[start]

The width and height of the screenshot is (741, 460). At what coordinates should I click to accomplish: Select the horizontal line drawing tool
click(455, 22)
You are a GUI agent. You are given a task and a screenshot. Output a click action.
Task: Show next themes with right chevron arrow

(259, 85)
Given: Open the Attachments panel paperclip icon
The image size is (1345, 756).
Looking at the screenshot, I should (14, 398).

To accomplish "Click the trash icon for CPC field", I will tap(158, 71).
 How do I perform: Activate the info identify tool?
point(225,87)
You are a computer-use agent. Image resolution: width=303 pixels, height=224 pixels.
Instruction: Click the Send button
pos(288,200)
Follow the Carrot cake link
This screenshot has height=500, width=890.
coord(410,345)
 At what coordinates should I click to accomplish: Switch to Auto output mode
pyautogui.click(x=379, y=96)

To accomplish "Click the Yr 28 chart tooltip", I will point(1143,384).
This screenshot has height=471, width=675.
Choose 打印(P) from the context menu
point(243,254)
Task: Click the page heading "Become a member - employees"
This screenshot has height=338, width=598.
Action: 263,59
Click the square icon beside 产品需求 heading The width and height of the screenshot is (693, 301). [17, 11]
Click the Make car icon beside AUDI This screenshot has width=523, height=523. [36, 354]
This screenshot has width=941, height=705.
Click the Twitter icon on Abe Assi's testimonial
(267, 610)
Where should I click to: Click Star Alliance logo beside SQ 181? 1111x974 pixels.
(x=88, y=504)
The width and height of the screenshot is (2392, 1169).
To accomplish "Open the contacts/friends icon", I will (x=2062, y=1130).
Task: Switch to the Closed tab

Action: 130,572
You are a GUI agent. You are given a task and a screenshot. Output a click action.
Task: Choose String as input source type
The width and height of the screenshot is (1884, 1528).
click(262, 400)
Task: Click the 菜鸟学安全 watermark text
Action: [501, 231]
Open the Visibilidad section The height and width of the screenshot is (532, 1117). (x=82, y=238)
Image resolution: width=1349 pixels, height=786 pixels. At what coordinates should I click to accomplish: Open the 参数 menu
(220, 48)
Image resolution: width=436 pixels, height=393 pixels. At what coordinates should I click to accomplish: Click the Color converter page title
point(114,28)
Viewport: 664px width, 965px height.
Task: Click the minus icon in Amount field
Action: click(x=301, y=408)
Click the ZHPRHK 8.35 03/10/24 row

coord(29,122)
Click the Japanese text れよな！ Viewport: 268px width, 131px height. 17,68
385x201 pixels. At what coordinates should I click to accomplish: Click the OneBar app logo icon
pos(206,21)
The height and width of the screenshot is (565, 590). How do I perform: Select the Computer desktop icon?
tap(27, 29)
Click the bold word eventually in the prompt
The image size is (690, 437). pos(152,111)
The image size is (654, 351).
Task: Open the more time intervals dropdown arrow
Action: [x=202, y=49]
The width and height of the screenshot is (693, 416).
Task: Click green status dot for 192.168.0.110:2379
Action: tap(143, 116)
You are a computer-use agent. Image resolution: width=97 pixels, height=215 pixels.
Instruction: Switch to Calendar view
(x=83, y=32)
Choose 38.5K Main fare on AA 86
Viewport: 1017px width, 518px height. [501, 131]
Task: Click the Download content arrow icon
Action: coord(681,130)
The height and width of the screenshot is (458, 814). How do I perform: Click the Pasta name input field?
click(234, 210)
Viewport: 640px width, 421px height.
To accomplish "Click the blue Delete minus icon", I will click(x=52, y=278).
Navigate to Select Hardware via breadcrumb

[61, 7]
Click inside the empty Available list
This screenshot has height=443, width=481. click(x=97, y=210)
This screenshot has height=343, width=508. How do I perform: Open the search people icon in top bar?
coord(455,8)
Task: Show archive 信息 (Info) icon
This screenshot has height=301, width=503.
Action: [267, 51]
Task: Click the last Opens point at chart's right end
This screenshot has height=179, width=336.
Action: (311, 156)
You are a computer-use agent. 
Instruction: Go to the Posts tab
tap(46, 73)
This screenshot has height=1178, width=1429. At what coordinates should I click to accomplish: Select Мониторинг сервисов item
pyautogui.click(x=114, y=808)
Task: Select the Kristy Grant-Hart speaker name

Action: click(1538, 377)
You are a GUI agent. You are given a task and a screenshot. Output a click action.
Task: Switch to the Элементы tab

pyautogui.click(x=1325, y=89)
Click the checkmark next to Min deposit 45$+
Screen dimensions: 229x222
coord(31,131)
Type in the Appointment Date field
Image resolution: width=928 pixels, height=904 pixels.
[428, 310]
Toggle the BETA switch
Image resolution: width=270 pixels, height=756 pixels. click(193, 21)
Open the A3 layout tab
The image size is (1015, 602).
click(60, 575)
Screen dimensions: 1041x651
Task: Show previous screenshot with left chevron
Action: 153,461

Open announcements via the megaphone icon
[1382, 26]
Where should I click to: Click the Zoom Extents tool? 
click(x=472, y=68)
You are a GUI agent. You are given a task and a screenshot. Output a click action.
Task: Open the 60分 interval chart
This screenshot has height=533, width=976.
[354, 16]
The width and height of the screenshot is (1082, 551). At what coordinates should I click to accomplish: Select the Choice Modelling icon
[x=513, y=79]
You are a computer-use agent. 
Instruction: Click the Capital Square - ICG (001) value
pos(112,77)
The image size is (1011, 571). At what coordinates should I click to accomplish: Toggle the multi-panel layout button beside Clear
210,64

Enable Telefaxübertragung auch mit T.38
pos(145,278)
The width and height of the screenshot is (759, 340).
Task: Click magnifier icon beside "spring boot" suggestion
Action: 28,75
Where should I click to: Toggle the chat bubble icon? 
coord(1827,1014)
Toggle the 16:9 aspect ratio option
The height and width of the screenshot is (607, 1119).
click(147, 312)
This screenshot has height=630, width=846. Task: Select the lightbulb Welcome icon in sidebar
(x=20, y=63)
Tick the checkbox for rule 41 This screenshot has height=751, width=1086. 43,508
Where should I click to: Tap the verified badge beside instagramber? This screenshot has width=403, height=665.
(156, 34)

[end]

> [TASK PROMPT]: Switch "GUI agent" to "UI agent" wherever it occurs in the entries above, and reproduce all the entries with nothing else changed.

> [COMPLETE RESPONSE]:
The width and height of the screenshot is (741, 460). At what coordinates should I click to accomplish: Select the horizontal line drawing tool
click(455, 22)
You are a UI agent. You are given a task and a screenshot. Output a click action.
Task: Show next themes with right chevron arrow

(259, 85)
Given: Open the Attachments panel paperclip icon
The image size is (1345, 756).
Looking at the screenshot, I should (14, 398).

To accomplish "Click the trash icon for CPC field", I will tap(158, 71).
 How do I perform: Activate the info identify tool?
point(225,87)
You are a computer-use agent. Image resolution: width=303 pixels, height=224 pixels.
Instruction: Click the Send button
pos(288,200)
Follow the Carrot cake link
This screenshot has height=500, width=890.
coord(410,345)
 At what coordinates should I click to accomplish: Switch to Auto output mode
pyautogui.click(x=379, y=96)

To accomplish "Click the Yr 28 chart tooltip", I will point(1143,384).
This screenshot has height=471, width=675.
Choose 打印(P) from the context menu
point(243,254)
Task: Click the page heading "Become a member - employees"
This screenshot has height=338, width=598.
Action: 263,59
Click the square icon beside 产品需求 heading The width and height of the screenshot is (693, 301). [17, 11]
Click the Make car icon beside AUDI This screenshot has width=523, height=523. [36, 354]
This screenshot has width=941, height=705.
Click the Twitter icon on Abe Assi's testimonial
(267, 610)
Where should I click to: Click Star Alliance logo beside SQ 181? 1111x974 pixels.
(x=88, y=504)
The width and height of the screenshot is (2392, 1169).
To accomplish "Open the contacts/friends icon", I will (x=2062, y=1130).
Task: Switch to the Closed tab

Action: 130,572
You are a UI agent. You are given a task and a screenshot. Output a click action.
Task: Choose String as input source type
The width and height of the screenshot is (1884, 1528).
click(262, 400)
Task: Click the 菜鸟学安全 watermark text
Action: [501, 231]
Open the Visibilidad section The height and width of the screenshot is (532, 1117). (x=82, y=238)
Image resolution: width=1349 pixels, height=786 pixels. At what coordinates should I click to accomplish: Open the 参数 menu
(220, 48)
Image resolution: width=436 pixels, height=393 pixels. At what coordinates should I click to accomplish: Click the Color converter page title
point(114,28)
Viewport: 664px width, 965px height.
Task: Click the minus icon in Amount field
Action: click(x=301, y=408)
Click the ZHPRHK 8.35 03/10/24 row

coord(29,122)
Click the Japanese text れよな！ Viewport: 268px width, 131px height. 17,68
385x201 pixels. At what coordinates should I click to accomplish: Click the OneBar app logo icon
pos(206,21)
The height and width of the screenshot is (565, 590). How do I perform: Select the Computer desktop icon?
tap(27, 29)
Click the bold word eventually in the prompt
The image size is (690, 437). pos(152,111)
The image size is (654, 351).
Task: Open the more time intervals dropdown arrow
Action: [x=202, y=49]
The width and height of the screenshot is (693, 416).
Task: Click green status dot for 192.168.0.110:2379
Action: tap(143, 116)
You are a computer-use agent. Image resolution: width=97 pixels, height=215 pixels.
Instruction: Switch to Calendar view
(x=83, y=32)
Choose 38.5K Main fare on AA 86
Viewport: 1017px width, 518px height. [501, 131]
Task: Click the Download content arrow icon
Action: coord(681,130)
The height and width of the screenshot is (458, 814). How do I perform: Click the Pasta name input field?
click(234, 210)
Viewport: 640px width, 421px height.
To accomplish "Click the blue Delete minus icon", I will click(x=52, y=278).
Navigate to Select Hardware via breadcrumb

[61, 7]
Click inside the empty Available list
This screenshot has height=443, width=481. click(x=97, y=210)
This screenshot has height=343, width=508. How do I perform: Open the search people icon in top bar?
coord(455,8)
Task: Show archive 信息 (Info) icon
This screenshot has height=301, width=503.
Action: [267, 51]
Task: Click the last Opens point at chart's right end
This screenshot has height=179, width=336.
Action: (311, 156)
You are a computer-use agent. 
Instruction: Go to the Posts tab
tap(46, 73)
This screenshot has height=1178, width=1429. At what coordinates should I click to accomplish: Select Мониторинг сервисов item
pyautogui.click(x=114, y=808)
Task: Select the Kristy Grant-Hart speaker name

Action: click(1538, 377)
You are a UI agent. You are given a task and a screenshot. Output a click action.
Task: Switch to the Элементы tab

pyautogui.click(x=1325, y=89)
Click the checkmark next to Min deposit 45$+
Screen dimensions: 229x222
coord(31,131)
Type in the Appointment Date field
Image resolution: width=928 pixels, height=904 pixels.
[428, 310]
Toggle the BETA switch
Image resolution: width=270 pixels, height=756 pixels. click(193, 21)
Open the A3 layout tab
The image size is (1015, 602).
click(60, 575)
Screen dimensions: 1041x651
Task: Show previous screenshot with left chevron
Action: 153,461

Open announcements via the megaphone icon
[1382, 26]
Where should I click to: Click the Zoom Extents tool? 
click(x=472, y=68)
You are a UI agent. You are given a task and a screenshot. Output a click action.
Task: Open the 60分 interval chart
This screenshot has height=533, width=976.
[354, 16]
The width and height of the screenshot is (1082, 551). At what coordinates should I click to accomplish: Select the Choice Modelling icon
[x=513, y=79]
You are a computer-use agent. 
Instruction: Click the Capital Square - ICG (001) value
pos(112,77)
The image size is (1011, 571). At what coordinates should I click to accomplish: Toggle the multi-panel layout button beside Clear
210,64

Enable Telefaxübertragung auch mit T.38
pos(145,278)
The width and height of the screenshot is (759, 340).
Task: Click magnifier icon beside "spring boot" suggestion
Action: 28,75
Where should I click to: Toggle the chat bubble icon? 
coord(1827,1014)
Toggle the 16:9 aspect ratio option
The height and width of the screenshot is (607, 1119).
click(147, 312)
This screenshot has height=630, width=846. Task: Select the lightbulb Welcome icon in sidebar
(x=20, y=63)
Tick the checkbox for rule 41 This screenshot has height=751, width=1086. 43,508
Where should I click to: Tap the verified badge beside instagramber? This screenshot has width=403, height=665.
(156, 34)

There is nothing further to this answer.